WORK INSTRUCTIONS: Two lines in the data below mark the range: the one with "1568x388 pixels." and the one with "The height and". Return both, along with every line between them, exactly.

Stored records

◇ ◇ ◇

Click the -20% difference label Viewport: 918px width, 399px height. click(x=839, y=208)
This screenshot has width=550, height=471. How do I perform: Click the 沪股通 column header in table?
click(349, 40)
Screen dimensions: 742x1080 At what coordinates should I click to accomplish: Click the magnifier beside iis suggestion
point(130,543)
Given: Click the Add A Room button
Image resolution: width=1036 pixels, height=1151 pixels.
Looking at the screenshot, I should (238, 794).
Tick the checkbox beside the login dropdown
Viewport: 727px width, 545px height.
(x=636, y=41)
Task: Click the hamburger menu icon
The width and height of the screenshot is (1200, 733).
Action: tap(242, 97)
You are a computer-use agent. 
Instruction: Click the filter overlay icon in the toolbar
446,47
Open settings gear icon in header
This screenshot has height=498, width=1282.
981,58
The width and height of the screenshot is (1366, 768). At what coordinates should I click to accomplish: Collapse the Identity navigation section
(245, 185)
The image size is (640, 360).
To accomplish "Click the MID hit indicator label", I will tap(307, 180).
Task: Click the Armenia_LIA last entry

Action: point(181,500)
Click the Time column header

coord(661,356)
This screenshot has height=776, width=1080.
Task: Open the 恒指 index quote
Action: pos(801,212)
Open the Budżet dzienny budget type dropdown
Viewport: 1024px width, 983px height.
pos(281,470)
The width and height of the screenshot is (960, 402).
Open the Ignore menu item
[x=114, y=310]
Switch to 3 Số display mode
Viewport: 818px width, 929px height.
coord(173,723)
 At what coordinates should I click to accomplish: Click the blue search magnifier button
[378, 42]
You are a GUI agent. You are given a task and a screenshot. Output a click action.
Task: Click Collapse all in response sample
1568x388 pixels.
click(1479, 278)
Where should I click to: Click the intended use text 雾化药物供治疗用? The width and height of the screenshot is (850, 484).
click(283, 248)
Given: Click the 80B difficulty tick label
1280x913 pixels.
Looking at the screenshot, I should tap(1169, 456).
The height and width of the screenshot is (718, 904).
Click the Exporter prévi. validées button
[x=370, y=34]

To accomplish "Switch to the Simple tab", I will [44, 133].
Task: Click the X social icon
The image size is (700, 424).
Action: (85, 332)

◇ ◇ ◇

WRITTEN SOLUTION:
1568x388 pixels.
click(1479, 278)
Where should I click to: Click the intended use text 雾化药物供治疗用? The width and height of the screenshot is (850, 484).
click(283, 248)
Given: Click the 80B difficulty tick label
1280x913 pixels.
Looking at the screenshot, I should tap(1169, 456).
The height and width of the screenshot is (718, 904).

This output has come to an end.